* Begin Stored data *

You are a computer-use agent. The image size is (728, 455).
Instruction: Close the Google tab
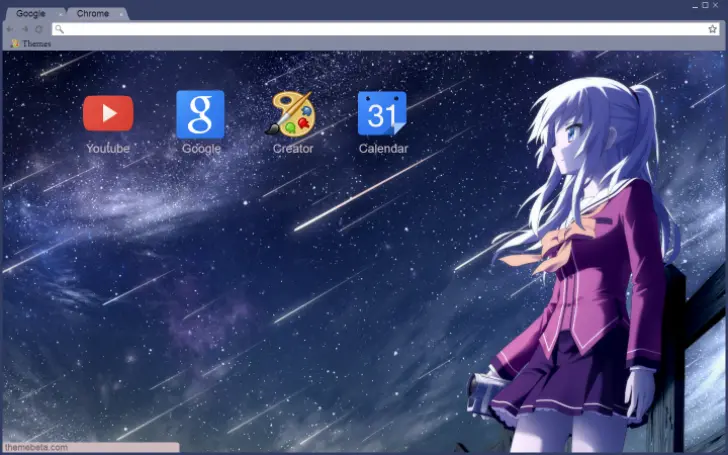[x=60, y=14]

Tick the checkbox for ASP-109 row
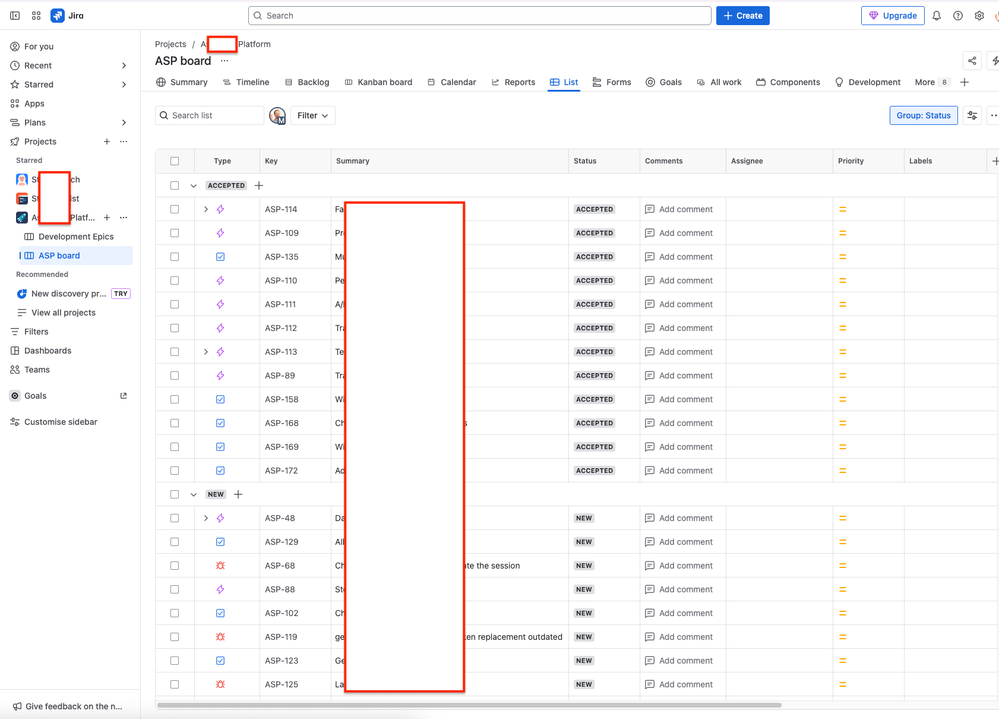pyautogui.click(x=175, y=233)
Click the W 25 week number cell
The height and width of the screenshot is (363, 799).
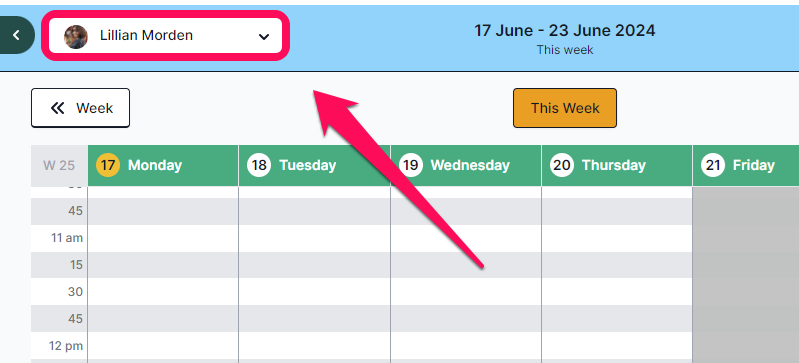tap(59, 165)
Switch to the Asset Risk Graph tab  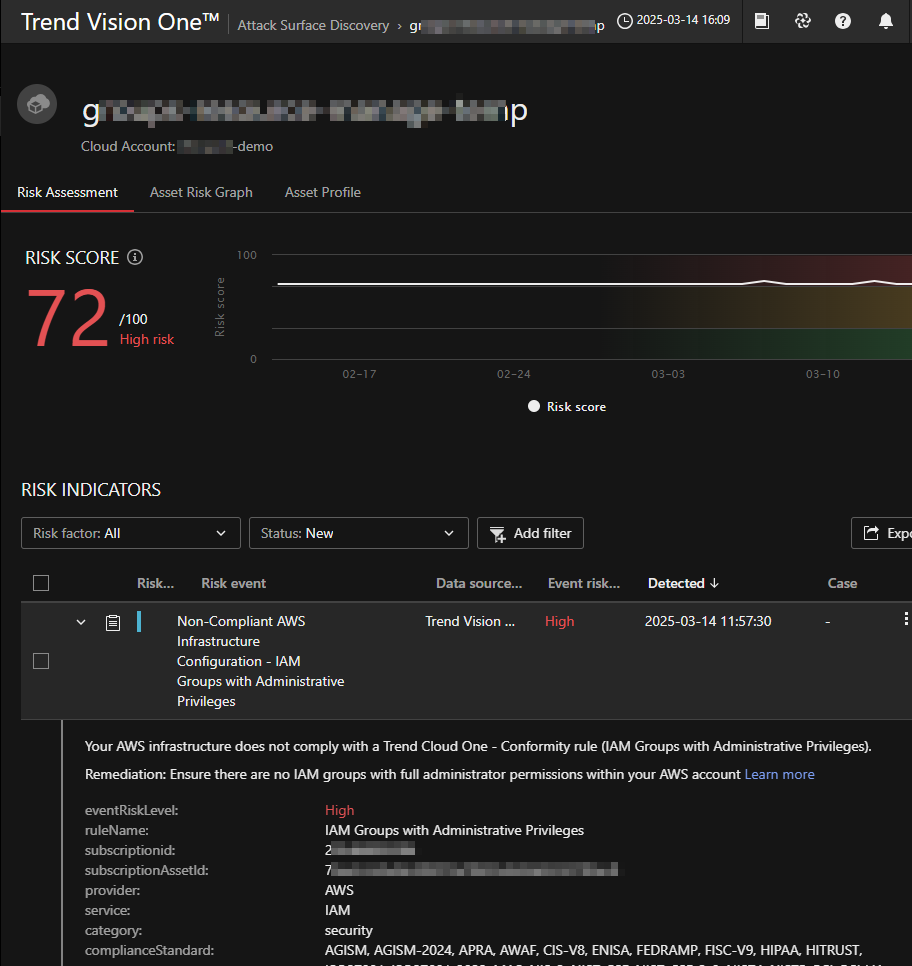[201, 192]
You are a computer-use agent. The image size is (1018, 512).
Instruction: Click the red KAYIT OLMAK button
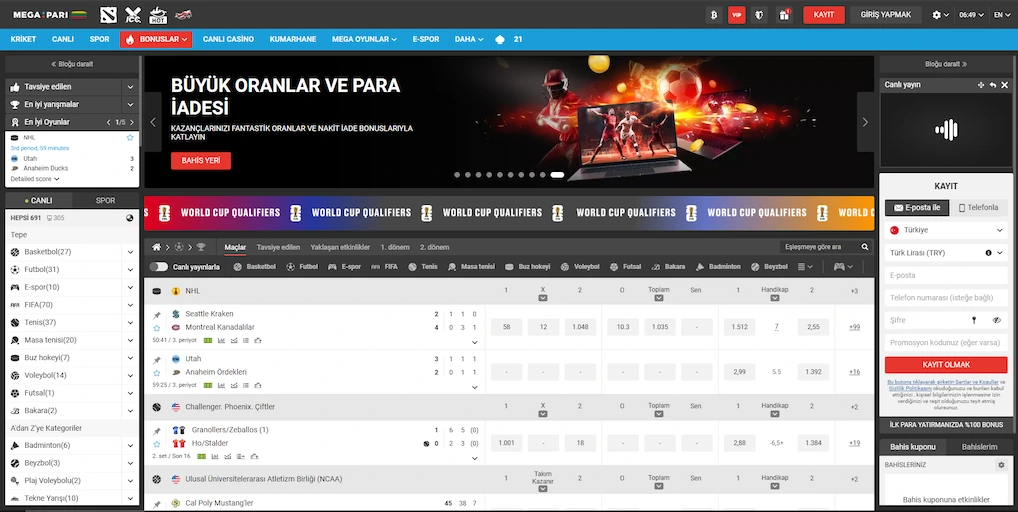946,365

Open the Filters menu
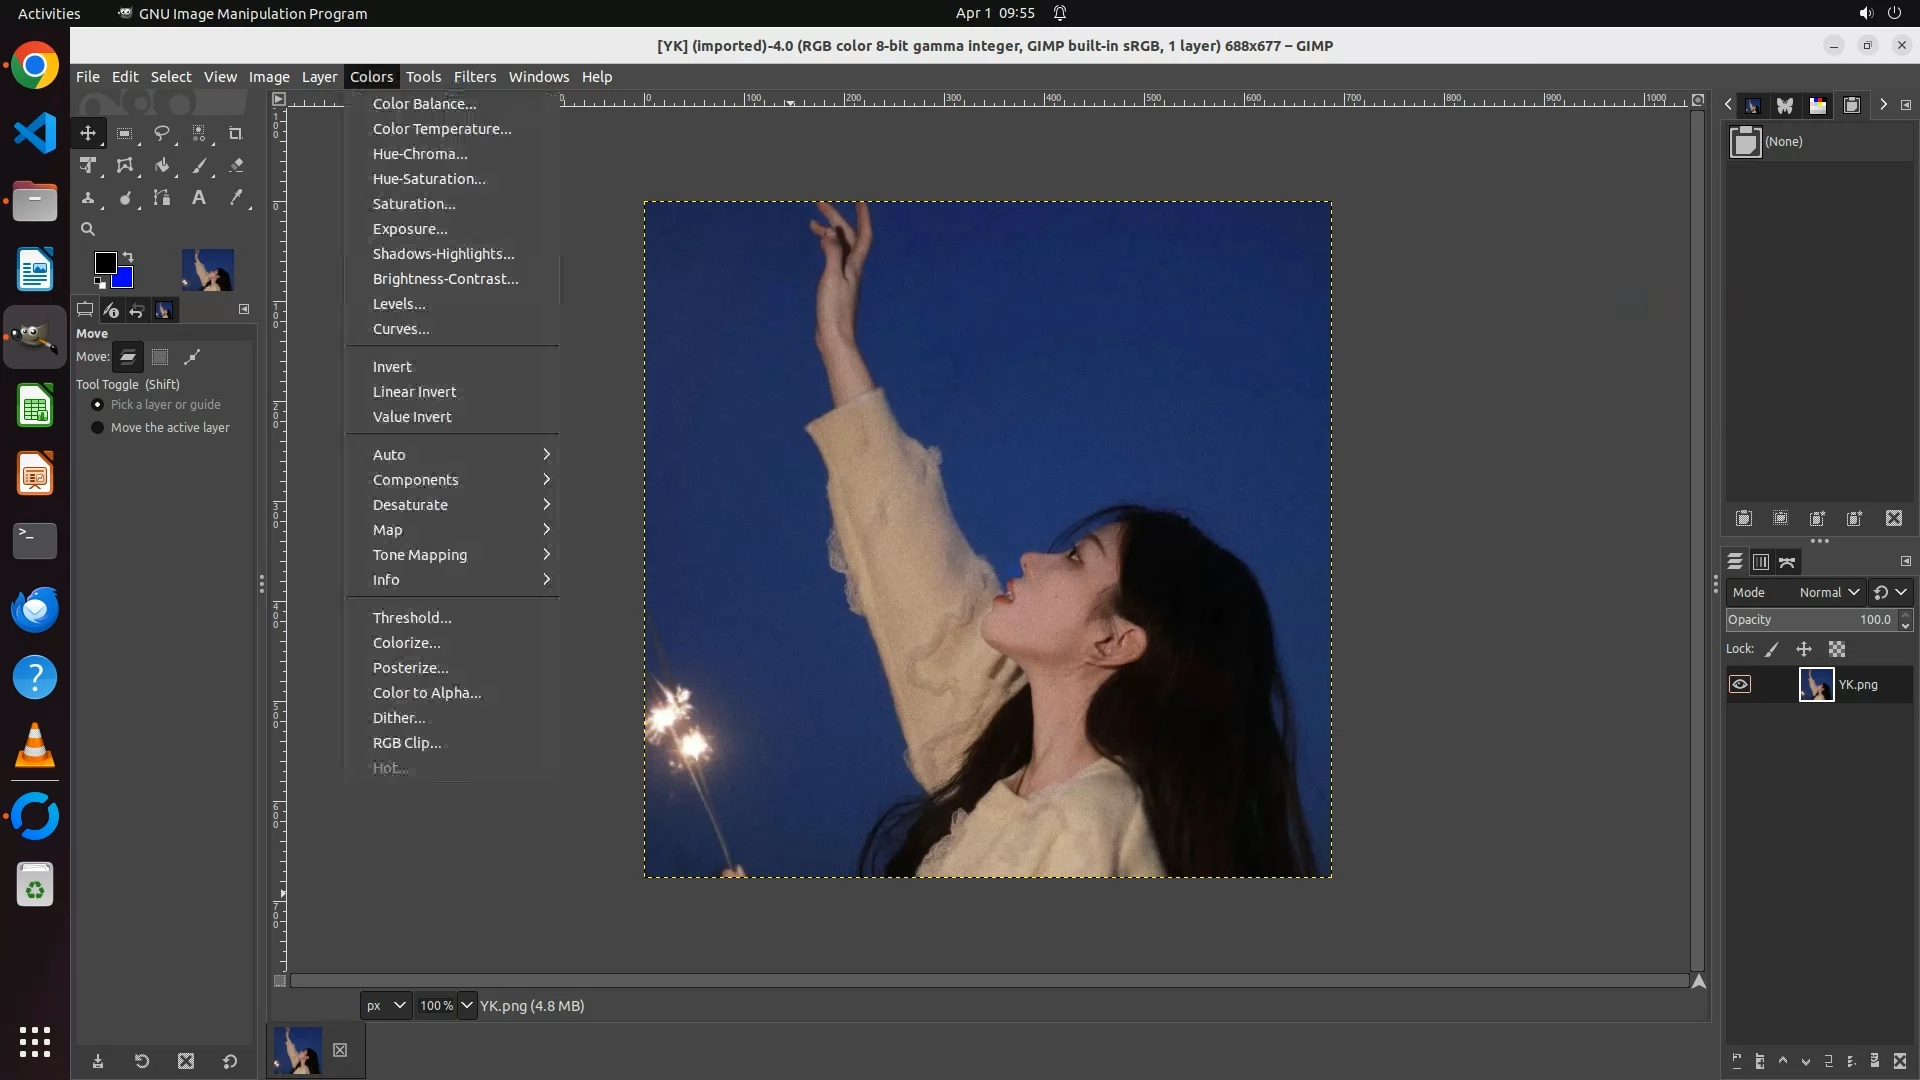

* End Stored data *

▸ **Exercise**:
Arrange the lines starting at the one containing "You are a computer-use agent. The image size is (1018, 512)." and ending at the last of the extracted records as a numbered list, skipping blank lines and leaving out the pictures.

▸ **Full answer**:
1. You are a computer-use agent. The image size is (1018, 512).
2. Instruction: Click the red KAYIT OLMAK button
3. 946,365
4. Open the Filters menu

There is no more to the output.